Work required ▸ In the listing below, swap "Attorneys" for "Lawyers" and keep everything else the same. Leave the pictures out of your answer.

Word and element location data
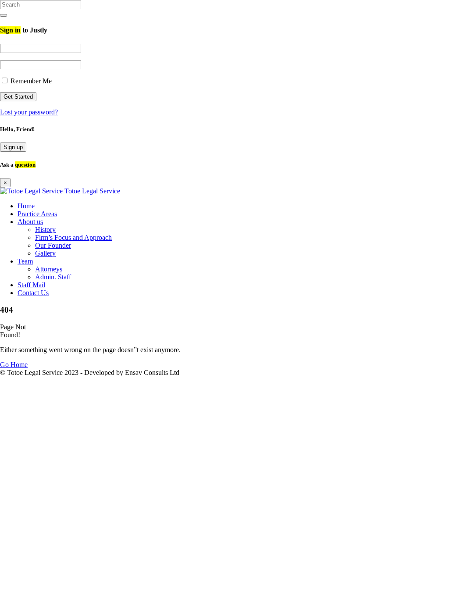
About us (30, 221)
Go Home (14, 364)
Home (26, 206)
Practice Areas (37, 213)
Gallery (45, 253)
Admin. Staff (53, 277)
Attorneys (48, 269)
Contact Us (33, 292)
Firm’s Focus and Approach (73, 237)
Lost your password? (29, 112)
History (45, 229)
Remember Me (30, 81)
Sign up (13, 147)
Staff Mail (31, 285)
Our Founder (53, 245)
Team (25, 261)
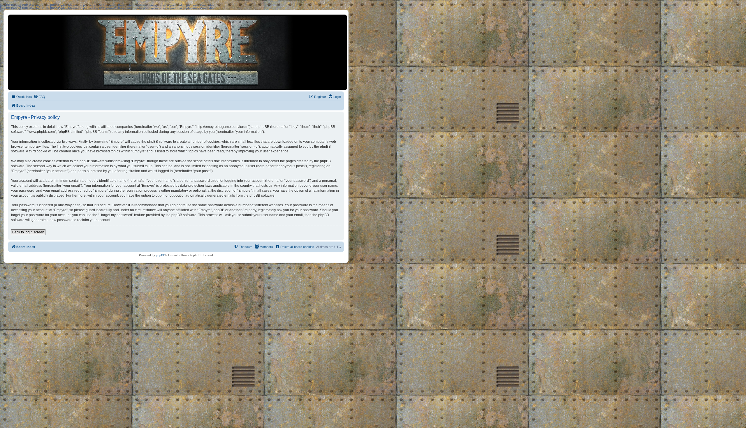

Task solution ▸
About us (30, 221)
Go Home (14, 364)
Home (26, 206)
Practice Areas (37, 213)
Gallery (45, 253)
Admin. Staff (53, 277)
Lawyers (48, 269)
Contact Us (33, 292)
Firm’s Focus and Approach (73, 237)
Lost your password? (29, 112)
History (45, 229)
Remember Me (30, 81)
Sign up (13, 147)
Staff Mail (31, 285)
Our Founder (53, 245)
Team (25, 261)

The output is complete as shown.